ACTIVITY ▸ Retype the full set of data, character for character.

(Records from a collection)

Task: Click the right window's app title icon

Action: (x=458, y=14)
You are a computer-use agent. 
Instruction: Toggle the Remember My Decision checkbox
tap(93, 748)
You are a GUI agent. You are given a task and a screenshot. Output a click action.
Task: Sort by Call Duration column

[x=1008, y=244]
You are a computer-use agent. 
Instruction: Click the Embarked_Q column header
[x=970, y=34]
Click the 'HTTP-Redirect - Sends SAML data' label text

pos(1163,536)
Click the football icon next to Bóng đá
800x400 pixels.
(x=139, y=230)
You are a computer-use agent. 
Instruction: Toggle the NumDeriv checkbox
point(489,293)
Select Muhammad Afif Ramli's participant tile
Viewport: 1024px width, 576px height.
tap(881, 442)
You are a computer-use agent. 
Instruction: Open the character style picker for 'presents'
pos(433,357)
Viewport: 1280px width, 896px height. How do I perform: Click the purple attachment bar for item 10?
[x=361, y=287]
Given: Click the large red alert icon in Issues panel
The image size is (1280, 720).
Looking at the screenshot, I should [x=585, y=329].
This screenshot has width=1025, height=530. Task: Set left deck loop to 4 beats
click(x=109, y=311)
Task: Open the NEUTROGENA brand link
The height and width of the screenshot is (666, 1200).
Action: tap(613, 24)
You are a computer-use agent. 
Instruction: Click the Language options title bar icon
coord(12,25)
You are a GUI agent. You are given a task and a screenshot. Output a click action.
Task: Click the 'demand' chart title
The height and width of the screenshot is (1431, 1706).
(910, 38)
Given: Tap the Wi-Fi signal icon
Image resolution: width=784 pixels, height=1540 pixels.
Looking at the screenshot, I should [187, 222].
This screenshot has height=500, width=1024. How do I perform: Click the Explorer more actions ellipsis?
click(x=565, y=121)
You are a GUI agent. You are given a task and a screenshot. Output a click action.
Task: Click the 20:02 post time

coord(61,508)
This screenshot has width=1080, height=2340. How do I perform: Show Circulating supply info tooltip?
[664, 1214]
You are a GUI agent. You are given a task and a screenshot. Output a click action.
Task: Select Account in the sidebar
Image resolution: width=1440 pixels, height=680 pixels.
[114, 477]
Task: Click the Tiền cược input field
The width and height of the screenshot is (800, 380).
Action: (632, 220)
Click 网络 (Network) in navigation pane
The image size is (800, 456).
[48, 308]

REPLY TO THE EXERCISE ▸
Task: Click the right window's app title icon

Action: (x=458, y=14)
You are a computer-use agent. 
Instruction: Toggle the Remember My Decision checkbox
tap(93, 748)
You are a GUI agent. You are given a task and a screenshot. Output a click action.
Task: Sort by Call Duration column

[x=1008, y=244]
You are a computer-use agent. 
Instruction: Click the Embarked_Q column header
[x=970, y=34]
Click the 'HTTP-Redirect - Sends SAML data' label text

pos(1163,536)
Click the football icon next to Bóng đá
800x400 pixels.
(x=139, y=230)
You are a computer-use agent. 
Instruction: Toggle the NumDeriv checkbox
point(489,293)
Select Muhammad Afif Ramli's participant tile
Viewport: 1024px width, 576px height.
tap(881, 442)
You are a computer-use agent. 
Instruction: Open the character style picker for 'presents'
pos(433,357)
Viewport: 1280px width, 896px height. How do I perform: Click the purple attachment bar for item 10?
[x=361, y=287]
Given: Click the large red alert icon in Issues panel
The image size is (1280, 720).
Looking at the screenshot, I should [x=585, y=329].
This screenshot has width=1025, height=530. Task: Set left deck loop to 4 beats
click(x=109, y=311)
Task: Open the NEUTROGENA brand link
The height and width of the screenshot is (666, 1200).
Action: tap(613, 24)
You are a computer-use agent. 
Instruction: Click the Language options title bar icon
coord(12,25)
You are a GUI agent. You are given a task and a screenshot. Output a click action.
Task: Click the 'demand' chart title
The height and width of the screenshot is (1431, 1706).
(910, 38)
Given: Tap the Wi-Fi signal icon
Image resolution: width=784 pixels, height=1540 pixels.
Looking at the screenshot, I should [187, 222].
This screenshot has height=500, width=1024. How do I perform: Click the Explorer more actions ellipsis?
click(x=565, y=121)
You are a GUI agent. You are given a task and a screenshot. Output a click action.
Task: Click the 20:02 post time

coord(61,508)
This screenshot has width=1080, height=2340. How do I perform: Show Circulating supply info tooltip?
[664, 1214]
You are a GUI agent. You are given a task and a screenshot. Output a click action.
Task: Select Account in the sidebar
Image resolution: width=1440 pixels, height=680 pixels.
[114, 477]
Task: Click the Tiền cược input field
The width and height of the screenshot is (800, 380).
Action: (632, 220)
Click 网络 (Network) in navigation pane
The image size is (800, 456).
[48, 308]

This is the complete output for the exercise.